From the entries below, pull out each line where "screenshot" appears.
------------------------------------------------------------------------
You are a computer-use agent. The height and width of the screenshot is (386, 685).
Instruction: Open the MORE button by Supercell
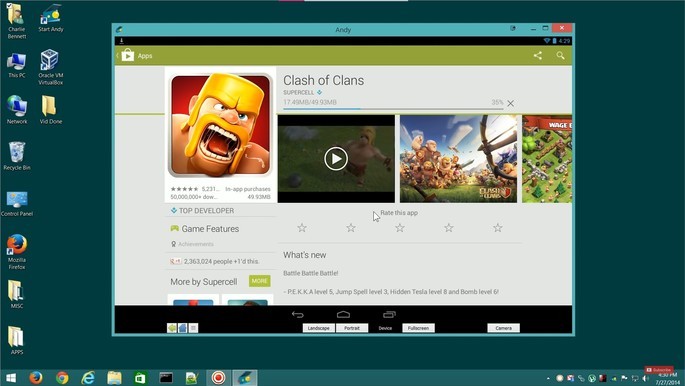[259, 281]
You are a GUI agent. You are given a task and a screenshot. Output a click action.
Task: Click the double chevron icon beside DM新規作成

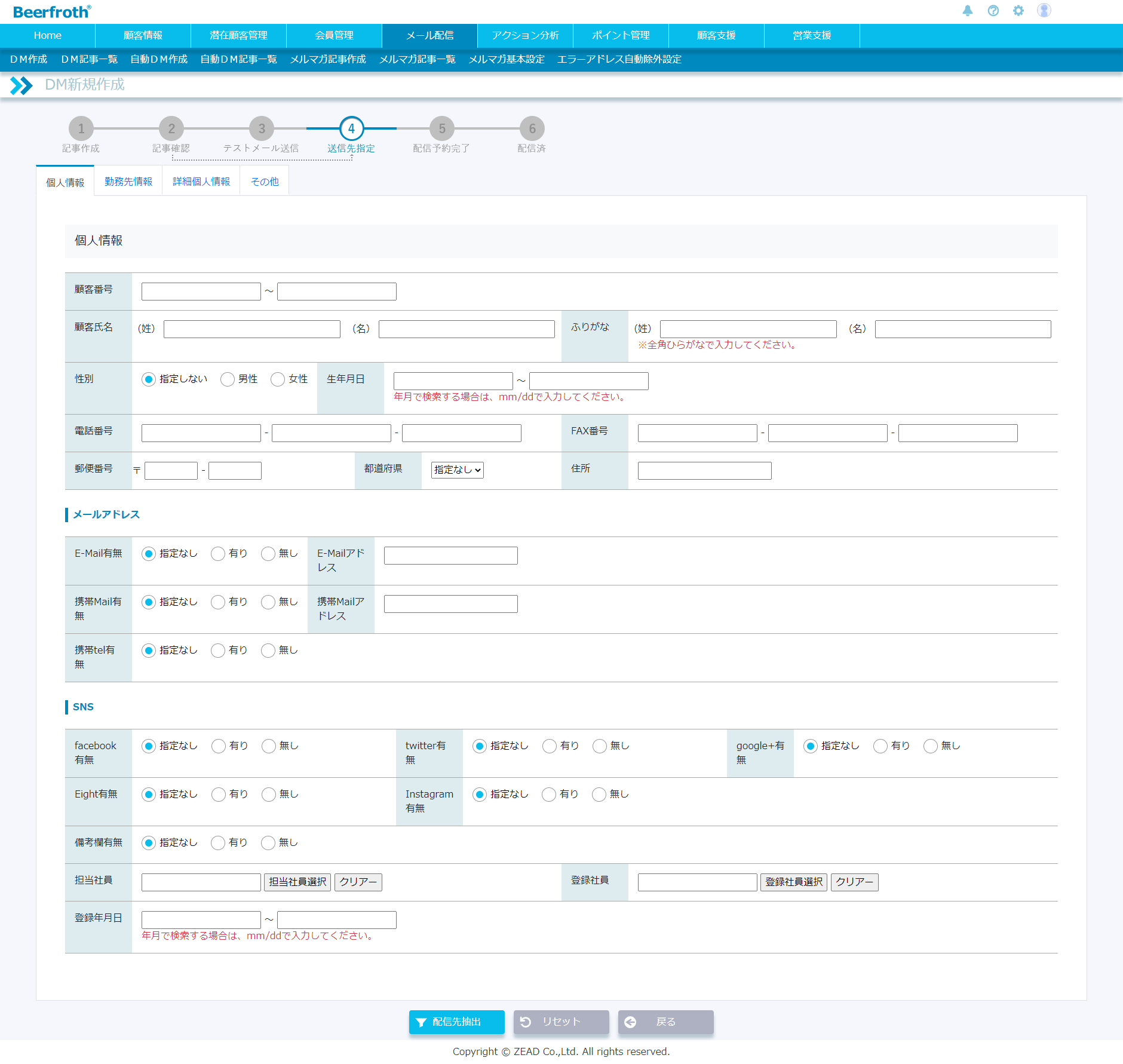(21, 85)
------------------------------------------------------------------------
> _RESPONSE FOR THIS EXERCISE_:
You are a computer-use agent. The height and width of the screenshot is (386, 685).
You are a GUI agent. You are given a task and a screenshot. Output a click action.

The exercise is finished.